Campo also challenges the presumed unidirectionality of the medical encounter: of physician giving care to the patient as passive, compliant recipient. Throughout the collection, we see Campo reimagining the relationship between caregiver and patient in provocatively interdependent terms. In “On Doctoring,” the speaker attends to a man complaining of knee pain, and in his examination, he notes how “Marvelous, / the body’s workmanship, how perfect is // its service to the soul it shelters, each / soft hair along the shin enshrining touch, / this way we’re made to need another’s care” (92). This dependency, so often refused or disavowed in the name of individualism, is understood as essential to the body’s form and function. To need care then is not insufficiency or weakness but a fundamental humanness built into the fleshly spaces we inhabit.

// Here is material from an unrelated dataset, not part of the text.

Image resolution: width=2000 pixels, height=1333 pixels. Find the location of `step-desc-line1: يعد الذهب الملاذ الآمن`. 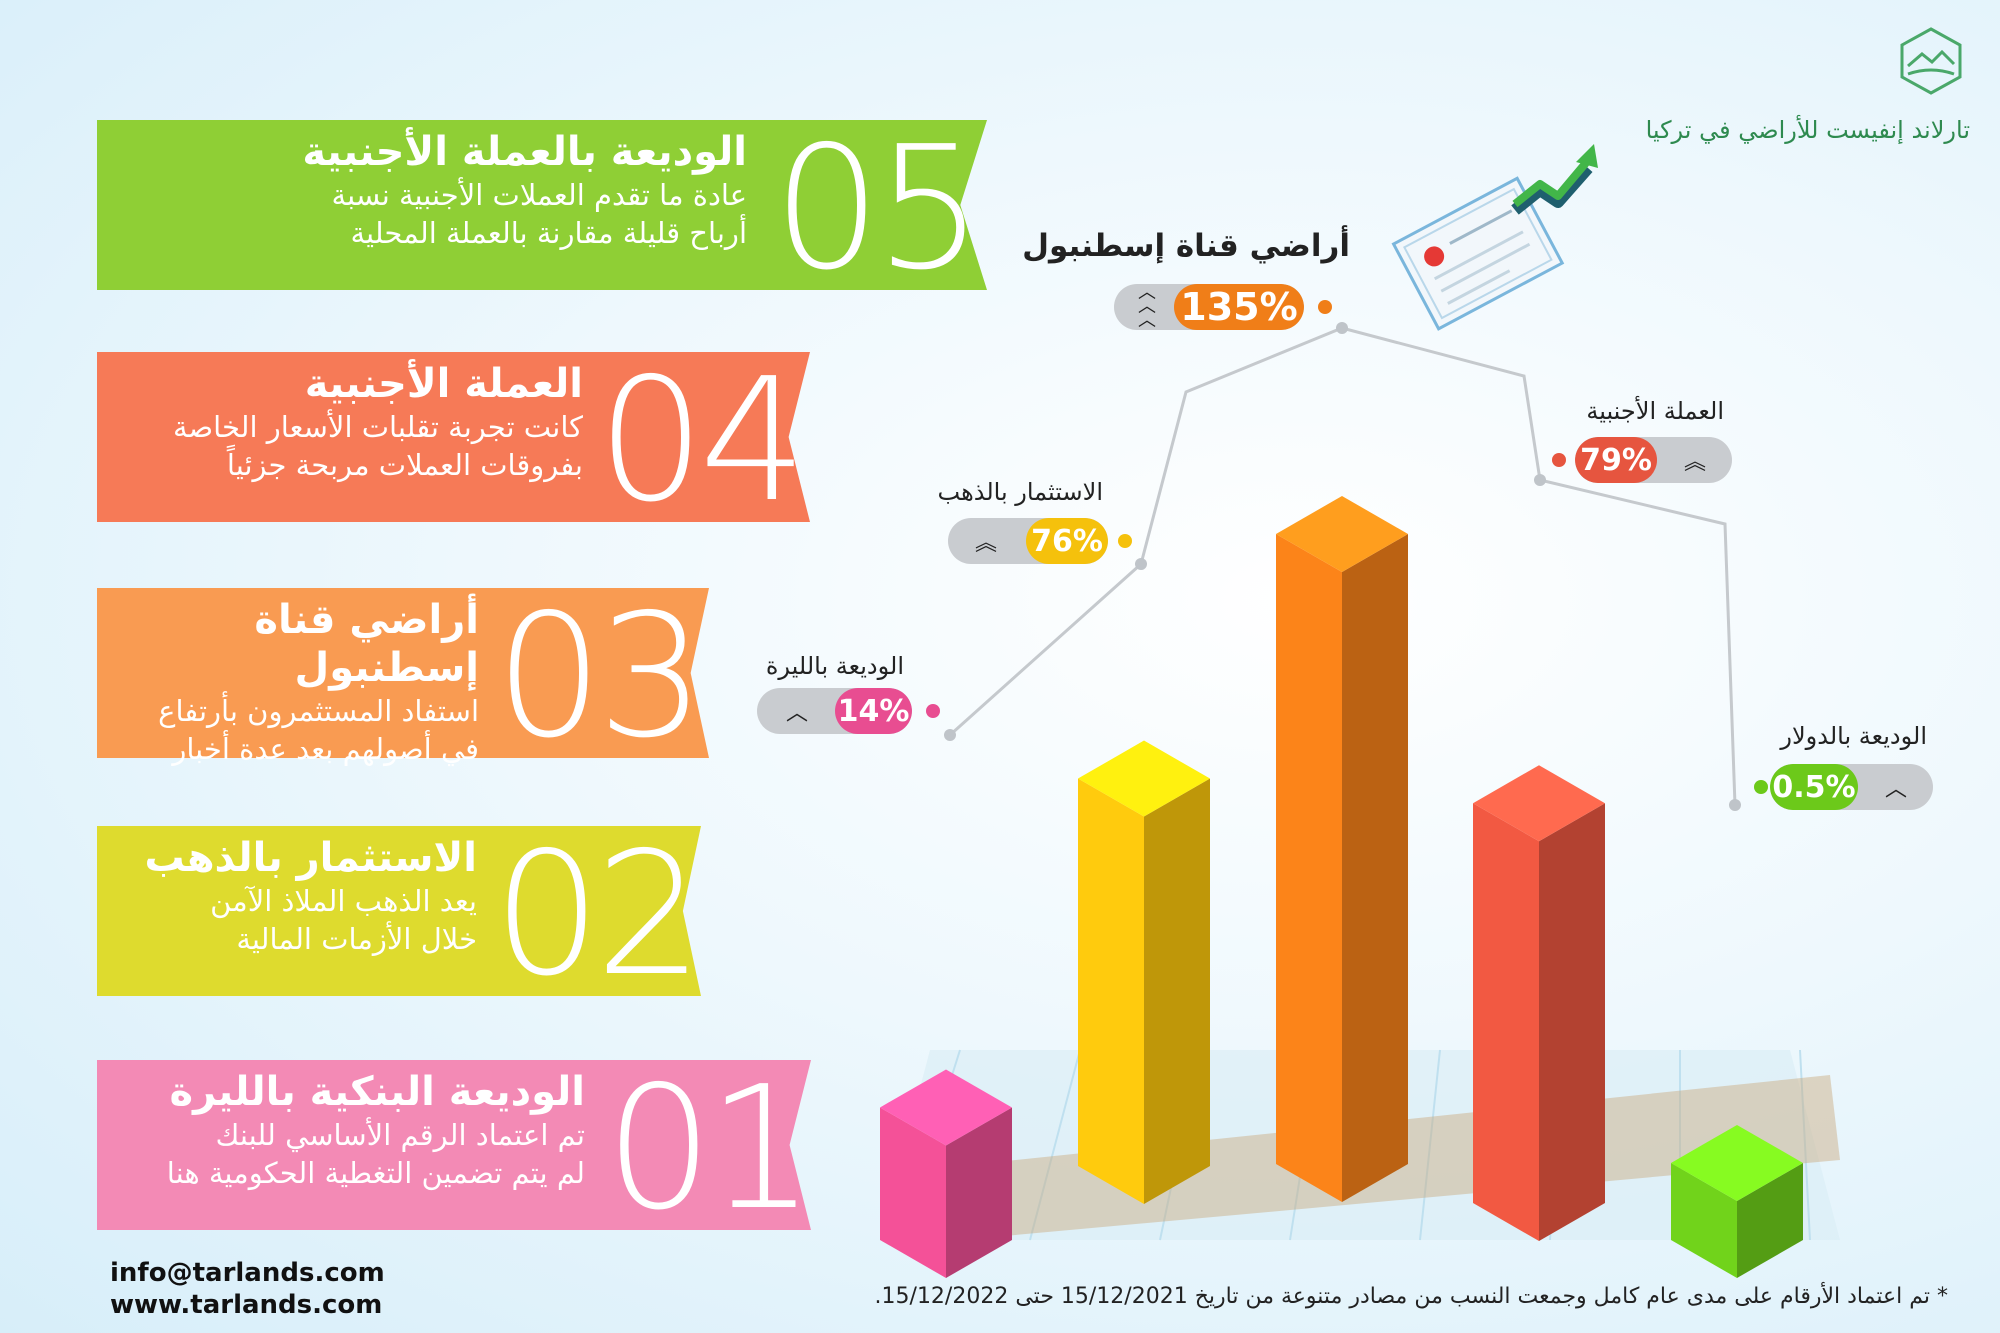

Insisting otherwise is a denial of life itself: “Body bleed, body stink, / remind us that we suffer, yes, remind / us that we must, or else we never lived” (116). Campo “remorselessly” expresses a deep reverence for the body’s unruliness instead of immediately desiring to ameliorate or eliminate its undesirable qualities of leaking, oozing, or stinking. Can we love the body in pain, appreciate its suffering, without rendering it an object of medical scrutiny? The long process of practicing patient-centered caregiving, Campo suggests, is the only means of answering this question. How we answer this will have profound consequences for the sick and disabled, for we live in a turbulent era defined by yet “another gaffe // the politician made, a truth belied: / Fix Medicare, cut Medicaid! We lack / the promised cure; the snake writhes up the staff” (141).

After finishing Comfort Measures Only, I returned repeatedly to one poem in particular: “Without My White Coat.” In this piece, Campo confesses his attachment to his white coat as both armor and safety blanket as he grapples with imposter syndrome in the clinic: “I feel dirty, too, / a brown-skinned imposter in my white coat” (124). I resonated with Campo’s struggle with what feels like a betrayal of his patients with whom he identifies but also his awareness of how, despite his qualifications and experience, he does not quite belong in the medical establishment. Like academia, the structure of professional medicine does not seem to be made for bodies of color, queer bodies, or disabled ones. Campo recognizes the white coat as a legible symbol of medical authority, that which “holds my shape, stands for something,” but also an identity that he steps into, that he uncomfortably learns to become in the repeated act of doing medicine (125). Verse affords a space for the bodymind covered by and shaped by the white coat to emerge even as it remains in formation. The poem is a revelatory removal of the white coat, a poetic exposure, a frank admission that “I wish I could be better than I am.” This brief declarative embodies Campo’s radical humility, one that I hope to embrace in my own critical and creative practices and impart to my students.